### Given exercise
From the records below, copy out word for word the lines starting at the one containing "Click the SCENE SELECTION label" and ending at the one containing "[x=2149, y=33]", with both of those lines included.

### Information shown

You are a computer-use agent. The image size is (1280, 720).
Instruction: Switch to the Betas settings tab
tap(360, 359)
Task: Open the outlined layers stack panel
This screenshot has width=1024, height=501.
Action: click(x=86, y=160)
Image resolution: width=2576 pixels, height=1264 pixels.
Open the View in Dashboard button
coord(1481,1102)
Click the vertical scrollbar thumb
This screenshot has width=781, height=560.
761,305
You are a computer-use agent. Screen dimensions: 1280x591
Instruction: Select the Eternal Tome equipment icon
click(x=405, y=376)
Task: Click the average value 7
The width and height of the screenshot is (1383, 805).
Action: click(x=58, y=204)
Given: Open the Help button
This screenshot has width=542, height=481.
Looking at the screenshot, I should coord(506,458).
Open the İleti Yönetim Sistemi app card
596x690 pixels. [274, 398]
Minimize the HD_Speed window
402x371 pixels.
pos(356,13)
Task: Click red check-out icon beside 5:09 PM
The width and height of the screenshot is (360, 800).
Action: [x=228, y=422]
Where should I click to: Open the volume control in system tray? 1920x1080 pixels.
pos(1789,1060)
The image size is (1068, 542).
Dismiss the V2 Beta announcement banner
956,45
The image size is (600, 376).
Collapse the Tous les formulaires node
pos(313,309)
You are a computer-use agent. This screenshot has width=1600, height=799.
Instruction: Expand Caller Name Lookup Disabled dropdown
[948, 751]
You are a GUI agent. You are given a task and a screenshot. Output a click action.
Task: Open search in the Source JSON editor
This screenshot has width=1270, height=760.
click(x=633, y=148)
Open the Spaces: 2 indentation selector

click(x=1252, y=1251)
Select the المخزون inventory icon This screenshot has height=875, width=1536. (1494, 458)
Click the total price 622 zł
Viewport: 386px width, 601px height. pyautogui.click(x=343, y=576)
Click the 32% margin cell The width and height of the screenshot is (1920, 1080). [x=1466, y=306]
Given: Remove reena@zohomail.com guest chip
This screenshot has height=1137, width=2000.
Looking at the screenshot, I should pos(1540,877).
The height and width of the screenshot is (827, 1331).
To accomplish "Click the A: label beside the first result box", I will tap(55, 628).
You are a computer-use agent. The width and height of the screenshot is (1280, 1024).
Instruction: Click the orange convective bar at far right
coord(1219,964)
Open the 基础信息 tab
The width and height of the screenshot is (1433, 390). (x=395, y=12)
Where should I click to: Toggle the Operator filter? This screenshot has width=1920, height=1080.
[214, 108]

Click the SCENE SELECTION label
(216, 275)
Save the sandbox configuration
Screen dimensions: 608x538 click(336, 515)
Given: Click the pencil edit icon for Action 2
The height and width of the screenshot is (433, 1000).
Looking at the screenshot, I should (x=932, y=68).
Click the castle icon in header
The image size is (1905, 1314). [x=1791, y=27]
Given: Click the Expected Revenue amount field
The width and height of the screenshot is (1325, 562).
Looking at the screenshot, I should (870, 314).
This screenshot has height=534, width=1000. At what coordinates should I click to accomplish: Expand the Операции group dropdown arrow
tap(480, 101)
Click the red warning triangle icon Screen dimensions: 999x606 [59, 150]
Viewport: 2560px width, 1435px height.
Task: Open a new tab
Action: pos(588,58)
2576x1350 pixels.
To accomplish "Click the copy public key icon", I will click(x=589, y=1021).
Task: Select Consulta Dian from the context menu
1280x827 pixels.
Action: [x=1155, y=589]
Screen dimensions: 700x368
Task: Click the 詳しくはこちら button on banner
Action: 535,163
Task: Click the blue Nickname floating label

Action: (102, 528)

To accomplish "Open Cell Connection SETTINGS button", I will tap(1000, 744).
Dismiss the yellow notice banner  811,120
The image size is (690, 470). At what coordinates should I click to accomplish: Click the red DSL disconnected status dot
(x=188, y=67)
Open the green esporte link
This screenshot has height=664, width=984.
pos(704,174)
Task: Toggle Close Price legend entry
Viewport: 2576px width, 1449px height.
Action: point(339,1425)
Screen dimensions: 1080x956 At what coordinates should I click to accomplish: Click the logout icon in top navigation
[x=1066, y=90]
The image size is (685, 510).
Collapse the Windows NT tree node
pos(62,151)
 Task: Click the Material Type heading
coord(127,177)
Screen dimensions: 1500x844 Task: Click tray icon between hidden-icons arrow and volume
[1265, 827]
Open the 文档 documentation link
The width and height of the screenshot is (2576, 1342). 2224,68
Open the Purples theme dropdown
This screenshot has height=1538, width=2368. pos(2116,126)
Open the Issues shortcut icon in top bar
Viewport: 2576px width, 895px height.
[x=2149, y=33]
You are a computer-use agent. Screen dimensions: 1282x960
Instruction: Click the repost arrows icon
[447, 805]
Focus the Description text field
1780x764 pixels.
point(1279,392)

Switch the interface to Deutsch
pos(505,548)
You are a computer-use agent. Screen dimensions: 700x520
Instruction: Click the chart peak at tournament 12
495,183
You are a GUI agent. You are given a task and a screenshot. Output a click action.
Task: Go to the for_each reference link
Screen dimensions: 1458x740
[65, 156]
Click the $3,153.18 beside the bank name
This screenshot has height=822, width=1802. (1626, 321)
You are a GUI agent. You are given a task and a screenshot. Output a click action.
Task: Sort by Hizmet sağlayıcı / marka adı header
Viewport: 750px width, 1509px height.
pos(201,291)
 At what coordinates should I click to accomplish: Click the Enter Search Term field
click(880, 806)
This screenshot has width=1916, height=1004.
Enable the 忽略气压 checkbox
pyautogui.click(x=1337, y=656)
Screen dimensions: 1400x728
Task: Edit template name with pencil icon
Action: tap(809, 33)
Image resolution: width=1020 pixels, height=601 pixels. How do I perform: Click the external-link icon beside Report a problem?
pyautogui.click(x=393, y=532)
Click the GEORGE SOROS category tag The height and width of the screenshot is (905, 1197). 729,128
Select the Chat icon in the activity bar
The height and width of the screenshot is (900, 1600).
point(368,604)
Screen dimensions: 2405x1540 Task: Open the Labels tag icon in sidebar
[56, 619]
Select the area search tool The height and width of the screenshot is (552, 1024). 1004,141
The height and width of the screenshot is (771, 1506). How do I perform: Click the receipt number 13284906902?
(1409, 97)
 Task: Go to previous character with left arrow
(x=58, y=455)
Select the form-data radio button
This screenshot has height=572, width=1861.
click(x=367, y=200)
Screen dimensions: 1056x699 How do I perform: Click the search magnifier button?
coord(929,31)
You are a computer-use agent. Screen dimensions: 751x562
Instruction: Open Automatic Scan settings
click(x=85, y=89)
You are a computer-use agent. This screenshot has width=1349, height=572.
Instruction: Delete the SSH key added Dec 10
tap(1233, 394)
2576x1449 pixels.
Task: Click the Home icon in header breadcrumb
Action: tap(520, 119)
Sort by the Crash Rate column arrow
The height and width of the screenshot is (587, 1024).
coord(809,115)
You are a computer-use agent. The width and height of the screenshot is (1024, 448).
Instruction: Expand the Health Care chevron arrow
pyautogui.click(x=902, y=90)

### Complete output
Click the SCENE SELECTION label
(216, 275)
Save the sandbox configuration
Screen dimensions: 608x538 click(336, 515)
Given: Click the pencil edit icon for Action 2
The height and width of the screenshot is (433, 1000).
Looking at the screenshot, I should (x=932, y=68).
Click the castle icon in header
The image size is (1905, 1314). [x=1791, y=27]
Given: Click the Expected Revenue amount field
The width and height of the screenshot is (1325, 562).
Looking at the screenshot, I should (870, 314).
This screenshot has height=534, width=1000. At what coordinates should I click to accomplish: Expand the Операции group dropdown arrow
tap(480, 101)
Click the red warning triangle icon Screen dimensions: 999x606 [59, 150]
Viewport: 2560px width, 1435px height.
Task: Open a new tab
Action: pos(588,58)
2576x1350 pixels.
To accomplish "Click the copy public key icon", I will click(x=589, y=1021).
Task: Select Consulta Dian from the context menu
1280x827 pixels.
Action: [x=1155, y=589]
Screen dimensions: 700x368
Task: Click the 詳しくはこちら button on banner
Action: 535,163
Task: Click the blue Nickname floating label

Action: (102, 528)

To accomplish "Open Cell Connection SETTINGS button", I will tap(1000, 744).
Dismiss the yellow notice banner  811,120
The image size is (690, 470). At what coordinates should I click to accomplish: Click the red DSL disconnected status dot
(x=188, y=67)
Open the green esporte link
This screenshot has height=664, width=984.
pos(704,174)
Task: Toggle Close Price legend entry
Viewport: 2576px width, 1449px height.
Action: point(339,1425)
Screen dimensions: 1080x956 At what coordinates should I click to accomplish: Click the logout icon in top navigation
[x=1066, y=90]
The image size is (685, 510).
Collapse the Windows NT tree node
pos(62,151)
 Task: Click the Material Type heading
coord(127,177)
Screen dimensions: 1500x844 Task: Click tray icon between hidden-icons arrow and volume
[1265, 827]
Open the 文档 documentation link
The width and height of the screenshot is (2576, 1342). 2224,68
Open the Purples theme dropdown
This screenshot has height=1538, width=2368. pos(2116,126)
Open the Issues shortcut icon in top bar
Viewport: 2576px width, 895px height.
[x=2149, y=33]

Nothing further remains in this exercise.